Posição semelhante teve Nádia Teixeira do MPT, para quem a “comunicação social fez um papel que não lhe deveria caber”.
Cláudia Madeira, do Partido Ecologista Os Verdes (PEV), destacou o facto de a decisão ter sido tomada “sem ouvir os órgãos eleitos nem os agentes culturais”, salientando que “várias questões ficaram por responder”, pondo em causa o “direito à informação”.
Pelo Bloco de Esquerda (BE), Ricardo Moreira salientou que a vereadora “deu conhecimento do plano à comunicação social, mas não escreveu uma só linha sobre o plano em documentos oficiais”.
“Não foi a reunião de Câmara, não foi apresentado aqui, não está no Orçamento, não está nas Grandes Opções do Plano (GOP), não está no plano de atividades da EGEAC. A vereadora atira a pedra e esconde a mão, porque não tem coragem de assumir o plano nos documentos oficiais”, afirmou, considerando que Catarina Vaz Pinto “não tem legitimidade política e executiva para aprovar esse plano em 2018”.
Também Inês Sousa Real do Partido Pessoas-Animais-Natureza (PAN) sublinhou que “a intenção não foi manifestada nem na época eleitoral nem nas GOP [Grandes Opções do Plano], revelando opacidade”. Já Aline Beauvnik, do PPM, recordou que a decisão “não consta do Orçamento, das GOP, nem da campanha do PS”.
Para o presidente da Câmara “está claro o absurdo dos que vêm referir o problema do método e processo sobre esta matéria”. “Nada mais claro do que vir na comunicação social”, afirmou Fernando Medina.
Mais do que a maneira como a concessão do Teatro Maria MAtos foi anunciada, a maioria dos grupos municipais criticou a decisão em si.
“Continuamos a exigir as explicações que foram negadas à cidade. Afinal porquê o Maria Matos? Trata-se de alienar um equipamento cultural que foi intervencionado recentemente pela autarquia, houve investimento público, obras de requalificação, despesas em equipamento técnico especializado, agora entregue de mão beijada a um privado”, defendeu Ana Margarida de Carvalho (PCP).
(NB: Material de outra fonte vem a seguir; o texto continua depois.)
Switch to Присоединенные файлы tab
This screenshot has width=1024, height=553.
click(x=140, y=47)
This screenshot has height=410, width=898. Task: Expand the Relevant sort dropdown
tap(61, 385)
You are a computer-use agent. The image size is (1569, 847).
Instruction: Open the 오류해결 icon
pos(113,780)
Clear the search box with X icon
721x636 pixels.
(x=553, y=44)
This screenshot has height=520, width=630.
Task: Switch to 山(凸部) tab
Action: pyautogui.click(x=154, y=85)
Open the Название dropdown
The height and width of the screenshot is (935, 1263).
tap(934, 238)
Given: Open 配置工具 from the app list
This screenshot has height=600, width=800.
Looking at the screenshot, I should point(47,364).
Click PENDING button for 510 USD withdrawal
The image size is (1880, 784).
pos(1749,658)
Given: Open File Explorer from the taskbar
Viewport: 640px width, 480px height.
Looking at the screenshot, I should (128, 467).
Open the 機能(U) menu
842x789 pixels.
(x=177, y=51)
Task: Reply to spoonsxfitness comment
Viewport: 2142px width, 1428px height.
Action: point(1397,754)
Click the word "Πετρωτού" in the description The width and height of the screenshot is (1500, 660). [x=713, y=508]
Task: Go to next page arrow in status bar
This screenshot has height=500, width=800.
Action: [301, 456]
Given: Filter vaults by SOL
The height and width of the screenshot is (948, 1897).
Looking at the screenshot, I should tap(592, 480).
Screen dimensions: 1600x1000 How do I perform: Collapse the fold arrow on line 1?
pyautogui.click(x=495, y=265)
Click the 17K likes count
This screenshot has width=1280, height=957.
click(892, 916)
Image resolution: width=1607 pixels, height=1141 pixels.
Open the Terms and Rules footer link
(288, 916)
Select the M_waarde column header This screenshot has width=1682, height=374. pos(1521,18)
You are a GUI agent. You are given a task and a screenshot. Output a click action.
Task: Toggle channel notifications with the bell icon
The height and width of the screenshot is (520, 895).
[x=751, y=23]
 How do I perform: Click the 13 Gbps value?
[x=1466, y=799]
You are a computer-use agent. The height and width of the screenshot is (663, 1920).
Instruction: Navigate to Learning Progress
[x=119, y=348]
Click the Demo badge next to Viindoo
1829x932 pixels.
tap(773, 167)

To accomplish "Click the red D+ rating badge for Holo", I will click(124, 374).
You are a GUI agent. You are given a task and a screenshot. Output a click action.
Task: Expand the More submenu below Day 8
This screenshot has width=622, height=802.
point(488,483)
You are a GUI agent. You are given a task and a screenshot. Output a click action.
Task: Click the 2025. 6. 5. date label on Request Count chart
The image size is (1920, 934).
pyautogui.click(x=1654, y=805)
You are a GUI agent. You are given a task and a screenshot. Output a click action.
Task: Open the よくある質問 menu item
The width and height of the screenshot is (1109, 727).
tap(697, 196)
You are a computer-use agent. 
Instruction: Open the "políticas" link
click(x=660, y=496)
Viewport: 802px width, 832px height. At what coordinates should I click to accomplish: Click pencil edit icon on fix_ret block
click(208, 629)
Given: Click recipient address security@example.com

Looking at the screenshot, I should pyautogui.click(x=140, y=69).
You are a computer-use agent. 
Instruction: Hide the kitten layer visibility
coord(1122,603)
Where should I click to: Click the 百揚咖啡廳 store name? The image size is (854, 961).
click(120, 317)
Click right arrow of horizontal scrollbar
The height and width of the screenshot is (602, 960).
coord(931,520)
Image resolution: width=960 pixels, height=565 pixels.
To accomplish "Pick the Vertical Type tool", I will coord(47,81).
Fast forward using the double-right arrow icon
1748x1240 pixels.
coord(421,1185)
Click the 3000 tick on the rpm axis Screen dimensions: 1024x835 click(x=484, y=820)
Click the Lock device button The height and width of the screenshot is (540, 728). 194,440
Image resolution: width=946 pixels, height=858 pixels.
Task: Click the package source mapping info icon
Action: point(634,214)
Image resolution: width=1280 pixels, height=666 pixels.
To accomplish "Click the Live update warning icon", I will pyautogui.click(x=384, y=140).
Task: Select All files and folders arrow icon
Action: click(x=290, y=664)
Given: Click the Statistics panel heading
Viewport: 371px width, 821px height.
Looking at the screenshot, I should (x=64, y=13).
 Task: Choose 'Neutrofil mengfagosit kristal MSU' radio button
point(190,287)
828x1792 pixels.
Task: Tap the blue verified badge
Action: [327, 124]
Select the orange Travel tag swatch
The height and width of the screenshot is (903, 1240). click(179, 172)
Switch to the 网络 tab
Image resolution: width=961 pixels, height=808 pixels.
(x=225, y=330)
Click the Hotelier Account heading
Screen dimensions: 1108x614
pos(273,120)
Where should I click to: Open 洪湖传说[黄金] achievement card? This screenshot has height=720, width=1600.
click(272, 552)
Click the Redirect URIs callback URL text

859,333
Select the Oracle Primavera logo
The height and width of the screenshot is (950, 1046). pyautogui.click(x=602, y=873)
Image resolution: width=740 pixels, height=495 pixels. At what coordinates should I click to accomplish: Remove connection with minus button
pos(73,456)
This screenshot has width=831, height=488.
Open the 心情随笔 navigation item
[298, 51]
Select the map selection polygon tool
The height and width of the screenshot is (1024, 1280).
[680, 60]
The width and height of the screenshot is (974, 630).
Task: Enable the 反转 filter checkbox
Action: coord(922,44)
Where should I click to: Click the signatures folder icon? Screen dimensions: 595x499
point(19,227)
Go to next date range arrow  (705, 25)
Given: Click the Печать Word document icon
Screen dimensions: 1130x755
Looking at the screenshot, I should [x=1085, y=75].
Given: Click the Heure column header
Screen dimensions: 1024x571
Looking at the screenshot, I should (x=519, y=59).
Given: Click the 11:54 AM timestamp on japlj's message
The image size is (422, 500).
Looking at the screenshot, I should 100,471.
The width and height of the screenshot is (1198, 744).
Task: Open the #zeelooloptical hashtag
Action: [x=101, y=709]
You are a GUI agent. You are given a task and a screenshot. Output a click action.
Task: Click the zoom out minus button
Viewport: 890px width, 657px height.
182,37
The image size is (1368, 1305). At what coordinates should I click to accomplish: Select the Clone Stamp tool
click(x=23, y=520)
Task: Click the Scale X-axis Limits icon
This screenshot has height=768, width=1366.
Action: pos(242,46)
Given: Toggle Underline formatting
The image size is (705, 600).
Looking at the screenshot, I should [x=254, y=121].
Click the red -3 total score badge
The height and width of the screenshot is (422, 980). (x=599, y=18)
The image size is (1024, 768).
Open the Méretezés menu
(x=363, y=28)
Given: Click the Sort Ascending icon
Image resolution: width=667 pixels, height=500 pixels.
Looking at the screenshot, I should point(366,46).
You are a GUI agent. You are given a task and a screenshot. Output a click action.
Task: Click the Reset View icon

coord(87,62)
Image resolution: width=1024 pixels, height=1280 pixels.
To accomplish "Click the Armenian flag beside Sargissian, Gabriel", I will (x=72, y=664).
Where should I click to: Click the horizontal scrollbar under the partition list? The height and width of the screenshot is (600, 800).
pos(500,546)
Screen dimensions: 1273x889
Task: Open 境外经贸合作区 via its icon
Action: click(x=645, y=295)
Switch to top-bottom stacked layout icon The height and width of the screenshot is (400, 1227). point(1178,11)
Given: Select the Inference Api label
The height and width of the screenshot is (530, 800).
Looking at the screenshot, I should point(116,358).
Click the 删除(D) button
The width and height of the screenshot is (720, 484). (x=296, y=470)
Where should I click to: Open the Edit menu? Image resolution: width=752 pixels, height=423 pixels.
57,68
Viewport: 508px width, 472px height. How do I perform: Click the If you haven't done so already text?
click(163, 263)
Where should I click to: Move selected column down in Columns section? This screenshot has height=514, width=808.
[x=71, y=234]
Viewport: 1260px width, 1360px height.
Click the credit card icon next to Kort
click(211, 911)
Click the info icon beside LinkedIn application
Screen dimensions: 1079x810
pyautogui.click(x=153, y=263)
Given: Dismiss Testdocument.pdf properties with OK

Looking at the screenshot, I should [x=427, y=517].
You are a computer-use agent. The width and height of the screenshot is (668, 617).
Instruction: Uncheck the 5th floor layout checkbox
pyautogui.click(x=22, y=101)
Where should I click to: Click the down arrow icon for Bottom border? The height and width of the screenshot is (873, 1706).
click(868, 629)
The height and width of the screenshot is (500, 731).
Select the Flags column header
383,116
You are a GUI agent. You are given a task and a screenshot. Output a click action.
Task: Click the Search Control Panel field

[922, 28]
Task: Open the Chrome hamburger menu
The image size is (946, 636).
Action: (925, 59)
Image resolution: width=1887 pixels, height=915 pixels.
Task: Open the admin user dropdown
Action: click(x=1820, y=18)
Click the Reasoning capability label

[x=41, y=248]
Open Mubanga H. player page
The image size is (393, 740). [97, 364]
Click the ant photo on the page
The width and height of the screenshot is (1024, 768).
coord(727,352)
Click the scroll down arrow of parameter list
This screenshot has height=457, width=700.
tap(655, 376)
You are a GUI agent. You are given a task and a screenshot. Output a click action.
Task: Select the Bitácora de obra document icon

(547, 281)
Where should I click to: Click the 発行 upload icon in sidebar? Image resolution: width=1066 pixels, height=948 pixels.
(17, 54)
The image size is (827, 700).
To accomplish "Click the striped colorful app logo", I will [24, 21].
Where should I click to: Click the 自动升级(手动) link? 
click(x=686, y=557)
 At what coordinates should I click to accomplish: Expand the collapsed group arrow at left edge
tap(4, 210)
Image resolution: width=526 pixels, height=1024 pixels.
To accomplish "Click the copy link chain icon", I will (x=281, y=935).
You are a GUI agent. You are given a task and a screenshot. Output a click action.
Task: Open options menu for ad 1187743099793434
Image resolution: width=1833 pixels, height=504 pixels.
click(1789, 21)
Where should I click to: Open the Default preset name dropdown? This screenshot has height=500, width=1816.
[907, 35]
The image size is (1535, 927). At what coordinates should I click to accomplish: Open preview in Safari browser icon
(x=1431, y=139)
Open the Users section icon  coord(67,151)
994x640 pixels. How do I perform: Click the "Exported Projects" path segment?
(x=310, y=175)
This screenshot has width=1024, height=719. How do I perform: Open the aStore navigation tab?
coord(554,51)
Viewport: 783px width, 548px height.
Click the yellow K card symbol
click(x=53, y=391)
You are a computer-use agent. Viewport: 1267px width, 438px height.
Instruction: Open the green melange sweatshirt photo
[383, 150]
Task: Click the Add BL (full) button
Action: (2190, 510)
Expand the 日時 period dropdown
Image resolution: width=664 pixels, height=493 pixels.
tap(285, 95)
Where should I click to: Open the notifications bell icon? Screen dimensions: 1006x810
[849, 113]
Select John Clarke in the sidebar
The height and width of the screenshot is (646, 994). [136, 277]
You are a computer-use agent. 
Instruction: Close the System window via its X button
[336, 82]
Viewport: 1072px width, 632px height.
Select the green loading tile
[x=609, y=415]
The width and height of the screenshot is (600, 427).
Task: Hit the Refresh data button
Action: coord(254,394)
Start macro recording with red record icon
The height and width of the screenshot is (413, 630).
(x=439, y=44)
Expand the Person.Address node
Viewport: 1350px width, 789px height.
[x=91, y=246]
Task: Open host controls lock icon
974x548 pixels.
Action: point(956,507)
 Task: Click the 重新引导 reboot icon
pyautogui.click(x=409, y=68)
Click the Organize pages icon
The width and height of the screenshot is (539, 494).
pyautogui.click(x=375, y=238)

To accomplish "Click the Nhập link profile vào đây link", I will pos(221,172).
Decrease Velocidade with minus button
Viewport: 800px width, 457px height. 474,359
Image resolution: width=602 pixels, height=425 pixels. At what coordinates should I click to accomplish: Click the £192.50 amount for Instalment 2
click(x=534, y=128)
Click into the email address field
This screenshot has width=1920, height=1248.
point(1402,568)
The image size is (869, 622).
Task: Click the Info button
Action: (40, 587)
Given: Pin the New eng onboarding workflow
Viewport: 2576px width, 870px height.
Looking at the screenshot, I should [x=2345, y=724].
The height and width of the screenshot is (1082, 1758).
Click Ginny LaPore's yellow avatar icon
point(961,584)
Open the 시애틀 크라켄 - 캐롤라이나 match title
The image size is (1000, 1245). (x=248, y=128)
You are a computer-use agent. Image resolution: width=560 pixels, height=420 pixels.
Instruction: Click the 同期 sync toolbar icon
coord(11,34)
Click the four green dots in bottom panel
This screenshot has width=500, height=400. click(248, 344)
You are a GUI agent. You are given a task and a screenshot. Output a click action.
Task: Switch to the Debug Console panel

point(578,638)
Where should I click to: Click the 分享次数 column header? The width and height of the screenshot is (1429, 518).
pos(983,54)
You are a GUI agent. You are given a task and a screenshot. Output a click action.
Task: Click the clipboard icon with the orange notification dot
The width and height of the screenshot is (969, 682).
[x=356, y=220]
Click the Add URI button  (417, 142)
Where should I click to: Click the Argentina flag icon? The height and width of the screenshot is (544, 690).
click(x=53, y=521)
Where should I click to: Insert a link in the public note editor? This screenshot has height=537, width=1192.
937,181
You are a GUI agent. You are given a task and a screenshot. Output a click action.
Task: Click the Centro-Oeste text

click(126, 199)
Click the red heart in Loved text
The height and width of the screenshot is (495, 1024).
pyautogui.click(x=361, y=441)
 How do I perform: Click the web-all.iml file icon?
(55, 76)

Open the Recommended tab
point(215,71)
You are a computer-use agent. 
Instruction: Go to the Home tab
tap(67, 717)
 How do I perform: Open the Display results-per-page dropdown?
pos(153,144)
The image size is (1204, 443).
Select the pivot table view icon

Também Ricardo Moreira (BE) sublinhou a entrega do teatro “a privados, depois de dez anos de investimento”. “[O executivo diz que] concessiona a gestão, se o PS assumia que no caso da concessão da Carris era uma privatização, neste caso é igual”, afirmou, acrescentando que “não há plano, há desnorte, falta de transparência, a ideia é um erro e deve ser abandonada”.
Cláudia Madeira (PEV) considerou que a Câmara, “depois de investimentos consideráveis, vira costas ao trabalho consolidado [do teatro] que ainda poderia crescer”. “Demite-se das suas funções. Compreendemos que se fale de reestruturação, mas o sempre que o executivo reestrutura privatiza e isso é errado”, disse.
Para a deputada socialista Simonetta Luz Afonso, está ser feita “uma tempestade num copo de água, confundindo-se gestão privada com privatização”.
“Saído o diretor artístico, Mark Deputter, por livre vontade [do Teatro Maria Matos em outubro] não me parece extemporâneo pensar a rede de teatros. O Maria Matos com um bem pensado caderno programático, não esquecendo relação com o bairro, pode recuperar a sua função original. Sigamos de perto o projeto com vista à sua avaliação”, afirmou.
Também do PS, o presidente da Junta de Freguesia de Alvalade, onde se situa o teatro, defendeu que “importa que se preserve a excelente relação do teatro com a comunidade e o espaço envolvente” e que a junta está “disponível para colaborar de forma construtiva neste processo, sem pré juízo em relação à entidade gestora”.
Os grupos municipais aproveitaram para saudar a petição para a manutenção do Teatro Maria Matos na esfera autárquica, com cerca de 2.500 assinaturas, que deu entrada na AML na terça-feira.
Entretanto, na reunião de hoje, foram votadas e rejeitadas uma moção do PCP “pela rejeição da concessão do Teatro Maria Matos” e duas recomendações: “Pela gestão pública do Teatro Municipal Maria Matos”, do PEV, e “recomendação da criação de um grupo de trabalho independente para a reestruturação da rede de teatros municipais”, do BE.